## ASSIGNMENT
Among the lines below, take the one holding "Capital Sports (204, 2320)", the one holding "Status (142, 8)", and all lines between them. Set them down exactly.

## INPUT DATA
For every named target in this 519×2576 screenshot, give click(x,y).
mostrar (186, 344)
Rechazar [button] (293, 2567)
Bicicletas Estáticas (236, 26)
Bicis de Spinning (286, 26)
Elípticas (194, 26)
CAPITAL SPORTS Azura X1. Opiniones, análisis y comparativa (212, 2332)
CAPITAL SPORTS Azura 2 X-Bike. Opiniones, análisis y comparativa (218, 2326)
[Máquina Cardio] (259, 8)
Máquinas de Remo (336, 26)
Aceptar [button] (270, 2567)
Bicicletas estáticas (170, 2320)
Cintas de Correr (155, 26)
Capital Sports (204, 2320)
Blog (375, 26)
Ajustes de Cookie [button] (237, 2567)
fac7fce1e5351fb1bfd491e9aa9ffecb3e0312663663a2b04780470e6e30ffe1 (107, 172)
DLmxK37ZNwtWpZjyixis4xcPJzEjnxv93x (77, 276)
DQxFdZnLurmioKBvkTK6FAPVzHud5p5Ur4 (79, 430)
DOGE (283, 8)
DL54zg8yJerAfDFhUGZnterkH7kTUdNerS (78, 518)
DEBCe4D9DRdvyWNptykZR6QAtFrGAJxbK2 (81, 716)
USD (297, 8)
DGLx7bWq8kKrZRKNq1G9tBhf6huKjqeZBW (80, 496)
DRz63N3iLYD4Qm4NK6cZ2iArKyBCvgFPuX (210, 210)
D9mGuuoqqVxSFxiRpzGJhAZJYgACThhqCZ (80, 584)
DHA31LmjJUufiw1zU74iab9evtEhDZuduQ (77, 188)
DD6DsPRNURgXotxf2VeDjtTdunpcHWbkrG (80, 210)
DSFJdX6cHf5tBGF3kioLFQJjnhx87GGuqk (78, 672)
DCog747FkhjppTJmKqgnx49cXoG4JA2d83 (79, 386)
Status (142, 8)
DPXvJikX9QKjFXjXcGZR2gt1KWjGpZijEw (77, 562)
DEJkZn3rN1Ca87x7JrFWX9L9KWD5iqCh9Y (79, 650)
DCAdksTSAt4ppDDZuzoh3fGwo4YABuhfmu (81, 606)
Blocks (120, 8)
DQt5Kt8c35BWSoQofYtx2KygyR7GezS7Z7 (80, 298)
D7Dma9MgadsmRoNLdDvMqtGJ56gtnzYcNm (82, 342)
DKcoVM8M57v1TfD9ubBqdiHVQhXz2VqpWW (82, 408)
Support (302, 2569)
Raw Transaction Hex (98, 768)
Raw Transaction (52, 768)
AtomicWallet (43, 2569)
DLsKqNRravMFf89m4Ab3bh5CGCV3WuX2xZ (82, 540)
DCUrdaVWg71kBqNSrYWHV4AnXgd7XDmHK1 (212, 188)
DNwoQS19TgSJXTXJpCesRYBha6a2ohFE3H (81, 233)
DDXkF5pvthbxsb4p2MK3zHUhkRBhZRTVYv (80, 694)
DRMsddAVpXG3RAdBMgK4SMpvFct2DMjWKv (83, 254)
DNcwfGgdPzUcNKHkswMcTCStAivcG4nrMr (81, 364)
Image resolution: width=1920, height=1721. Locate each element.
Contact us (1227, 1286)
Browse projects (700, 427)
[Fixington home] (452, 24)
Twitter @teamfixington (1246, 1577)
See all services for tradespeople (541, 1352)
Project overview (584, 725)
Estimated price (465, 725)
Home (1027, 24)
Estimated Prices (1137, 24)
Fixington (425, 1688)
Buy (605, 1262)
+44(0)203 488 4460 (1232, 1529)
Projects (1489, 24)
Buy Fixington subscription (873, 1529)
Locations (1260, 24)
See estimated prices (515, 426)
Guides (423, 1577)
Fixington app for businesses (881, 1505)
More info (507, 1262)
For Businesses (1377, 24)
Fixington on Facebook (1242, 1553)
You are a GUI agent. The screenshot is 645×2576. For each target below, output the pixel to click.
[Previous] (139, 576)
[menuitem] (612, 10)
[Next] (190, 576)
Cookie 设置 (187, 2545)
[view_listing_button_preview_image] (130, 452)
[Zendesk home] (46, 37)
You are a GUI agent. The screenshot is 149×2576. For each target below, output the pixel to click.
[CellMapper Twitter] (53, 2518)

## RESPONSE
Capital Sports (204, 2320)
Blog (375, 26)
Ajustes de Cookie [button] (237, 2567)
fac7fce1e5351fb1bfd491e9aa9ffecb3e0312663663a2b04780470e6e30ffe1 (107, 172)
DLmxK37ZNwtWpZjyixis4xcPJzEjnxv93x (77, 276)
DQxFdZnLurmioKBvkTK6FAPVzHud5p5Ur4 (79, 430)
DOGE (283, 8)
DL54zg8yJerAfDFhUGZnterkH7kTUdNerS (78, 518)
DEBCe4D9DRdvyWNptykZR6QAtFrGAJxbK2 (81, 716)
USD (297, 8)
DGLx7bWq8kKrZRKNq1G9tBhf6huKjqeZBW (80, 496)
DRz63N3iLYD4Qm4NK6cZ2iArKyBCvgFPuX (210, 210)
D9mGuuoqqVxSFxiRpzGJhAZJYgACThhqCZ (80, 584)
DHA31LmjJUufiw1zU74iab9evtEhDZuduQ (77, 188)
DD6DsPRNURgXotxf2VeDjtTdunpcHWbkrG (80, 210)
DSFJdX6cHf5tBGF3kioLFQJjnhx87GGuqk (78, 672)
DCog747FkhjppTJmKqgnx49cXoG4JA2d83 (79, 386)
Status (142, 8)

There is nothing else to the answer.